QUÉ HARÁS:
1. Enumera todos los negocios a cuyas manos, según el texto para analizar, va principalmente la riqueza.
2. Reproduce, por favor, el fragmento del texto para analizar que va desde "Petrarca, poeta italiano" hasta "en su interior.".
--- TEXTO PARA ANALIZAR ---
Y, aunque es verdad que la industria viajera genera miles de puestos de trabajo y beneficios, el reparto de dividendos es desigual. No se traduce, por ejemplo, en una mejora de las condiciones laborales ni salariales, que, so capa de un triunfalista desarrollo económico, perpetúa la precariedad, por no hablar de los costes, no solo dinerarios, que supone el turismo. En efecto, mientras la riqueza va principalmente a manos de los hoteles, turoperadores, compañías aéreas, restaurantes, empresas de transporte o constructoras, los perjuicios se distribuyen entre toda la población.

Es verdad que la industria viajera genera empleos y beneficios, pero el reparto de dividendos es desigual

Petrarca, poeta italiano del siglo XIV, ascendió a la cumbre del monte Ventoso, en Provenza, y escribió después la primera crónica montañista de la literatura. Cuenta micer Francesco en sus Epístolas familiaresque, tras contemplar desde lo alto del monte Ventoso el Ródano, las montañas de Lyon y el mar de Marsella, abrió las Confesiones de san Agustín, su devocionario laico, y se dio de bruces con una página que, más que el viento, le enfrió el entusiasmo y lo devolvió a la tierra: “Y los hombres van a admirar la altura de las montañas, la enorme agitación del mar, la anchura de los ríos (…) y se olvidan de sí mismos”. Petrarca tuvo que ascender hasta la cúspide del monte Ventoso para comprender que el monte Ventoso estaba en su interior.
--- LISTADO PROPORCIONADO ---
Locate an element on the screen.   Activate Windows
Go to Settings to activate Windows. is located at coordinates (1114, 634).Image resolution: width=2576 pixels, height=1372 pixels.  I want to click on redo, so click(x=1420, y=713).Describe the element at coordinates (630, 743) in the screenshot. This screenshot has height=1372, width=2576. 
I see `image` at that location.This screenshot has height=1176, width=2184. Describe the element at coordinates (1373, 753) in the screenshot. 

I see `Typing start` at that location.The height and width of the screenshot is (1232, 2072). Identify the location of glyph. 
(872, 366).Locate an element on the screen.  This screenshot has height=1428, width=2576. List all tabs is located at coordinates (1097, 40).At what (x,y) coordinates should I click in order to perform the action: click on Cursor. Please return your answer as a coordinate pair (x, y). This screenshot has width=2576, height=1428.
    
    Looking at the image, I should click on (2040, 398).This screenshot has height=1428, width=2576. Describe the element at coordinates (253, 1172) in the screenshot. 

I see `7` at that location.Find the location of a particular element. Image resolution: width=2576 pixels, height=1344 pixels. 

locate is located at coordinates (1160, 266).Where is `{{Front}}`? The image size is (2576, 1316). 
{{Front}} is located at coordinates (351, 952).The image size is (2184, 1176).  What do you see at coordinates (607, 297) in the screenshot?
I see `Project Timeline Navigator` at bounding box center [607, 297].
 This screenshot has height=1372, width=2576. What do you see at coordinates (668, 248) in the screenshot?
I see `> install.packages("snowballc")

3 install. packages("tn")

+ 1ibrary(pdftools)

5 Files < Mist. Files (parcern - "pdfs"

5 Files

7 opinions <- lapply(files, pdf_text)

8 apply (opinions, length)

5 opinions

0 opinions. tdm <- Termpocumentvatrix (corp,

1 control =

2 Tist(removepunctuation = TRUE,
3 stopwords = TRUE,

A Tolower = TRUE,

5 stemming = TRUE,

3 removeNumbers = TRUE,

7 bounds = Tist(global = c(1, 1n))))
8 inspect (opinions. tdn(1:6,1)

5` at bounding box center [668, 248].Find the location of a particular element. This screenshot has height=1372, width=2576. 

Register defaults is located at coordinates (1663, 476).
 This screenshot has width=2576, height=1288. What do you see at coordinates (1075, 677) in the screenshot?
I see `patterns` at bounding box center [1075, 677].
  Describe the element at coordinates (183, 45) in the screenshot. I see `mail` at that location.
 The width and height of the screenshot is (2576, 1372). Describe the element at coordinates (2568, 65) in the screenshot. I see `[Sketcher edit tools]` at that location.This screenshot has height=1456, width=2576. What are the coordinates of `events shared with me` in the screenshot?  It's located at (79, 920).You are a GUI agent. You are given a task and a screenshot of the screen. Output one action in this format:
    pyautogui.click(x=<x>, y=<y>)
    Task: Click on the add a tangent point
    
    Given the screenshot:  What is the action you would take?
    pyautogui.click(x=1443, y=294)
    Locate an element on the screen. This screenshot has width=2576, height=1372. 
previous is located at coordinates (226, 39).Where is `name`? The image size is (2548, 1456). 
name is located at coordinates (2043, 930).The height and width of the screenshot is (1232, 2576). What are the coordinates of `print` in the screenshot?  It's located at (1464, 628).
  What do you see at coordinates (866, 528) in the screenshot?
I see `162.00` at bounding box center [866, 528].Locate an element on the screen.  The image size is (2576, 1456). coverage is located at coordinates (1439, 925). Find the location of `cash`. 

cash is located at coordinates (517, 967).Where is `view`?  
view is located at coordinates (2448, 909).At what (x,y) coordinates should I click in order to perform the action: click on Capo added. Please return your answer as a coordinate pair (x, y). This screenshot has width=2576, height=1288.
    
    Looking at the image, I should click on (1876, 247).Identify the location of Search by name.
---
SOLUCIONES DE ACTIVIDADES:
1. Hoteles, turoperadores, compañías aéreas, restaurantes, empresas de transporte y constructoras.

2.
Petrarca, poeta italiano del siglo XIV, ascendió a la cumbre del monte Ventoso, en Provenza, y escribió después la primera crónica montañista de la literatura. Cuenta micer Francesco en sus Epístolas familiaresque, tras contemplar desde lo alto del monte Ventoso el Ródano, las montañas de Lyon y el mar de Marsella, abrió las Confesiones de san Agustín, su devocionario laico, y se dio de bruces con una página que, más que el viento, le enfrió el entusiasmo y lo devolvió a la tierra: “Y los hombres van a admirar la altura de las montañas, la enorme agitación del mar, la anchura de los ríos (…) y se olvidan de sí mismos”. Petrarca tuvo que ascender hasta la cúspide del monte Ventoso para comprender que el monte Ventoso estaba en su interior.